Here, however, Michelle is maddeningly symptomatic of a film that alternates between being a superhero saga and a teen comedy because it lacks the courage or the grace to thread its two pieces together. “Homecoming” is a knockout during the rare moments when it manages to walk and chew bubblegum at the same time; look no further than the electric early chase sequence that’s so proud of itself for broadly referencing “Ferris Bueller’s Day Off” that it ends with Peter Parker sprinting by a television that’s playing the 1986 classic. The wink might be a bit much for anyone who’s old enough to actually remember high school movies, but the vibe is spot-on.
The movie works when the Avengers noise is a means, not an end, but Watts (and / or his corporate overlords) aren’t entirely comfortable with that, and so — like the overeager teenager at its heart — trips over itself as it tries to be all things to all people. Tony Stark is a surprisingly tolerable supporting character, but the MCU-ness of it all still can’t help but distract this movie from the story it so desperately wants to tell.
Of course, it doesn’t help that the scant few action sequences are some of the franchise’s least inspired (a case of bad food and small portions), or that the CG here is frustratingly weightless (“Homecoming” aces chemistry, struggles with physics), but even a setpiece as dazzling as Joss Whedon’s “Avengers” finale wouldn’t fix the fact that watching Michelle do her homework would be more fun than watching Peter fight Toomes on an invisible airplane.

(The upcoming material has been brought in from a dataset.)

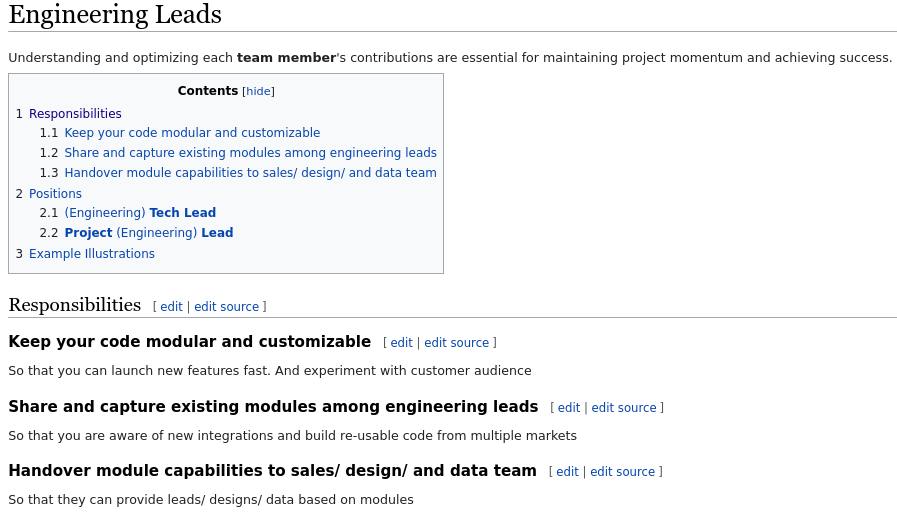Edit Share and capture existing modules section

click(x=569, y=408)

If only this could have been a John Hughes movie that was bit by a radioactive spider, and not a superhero story written by people who happen to be fans of “Pretty in Pink.” Still, the fact that “Homecoming” even tries to think outside of its shrink-wrapped box — even acknowledges that it’s in a box, and that there might be something worth seeing beyond its plastic walls — is a landmark moment for the MCU and its competitors. “Things are never gonna be the same now,” Toomes says in the film’s very first line. Here’s hoping he’s a man of his word.
“Spider-Man: Homecoming” opens in theaters on Friday, July 7.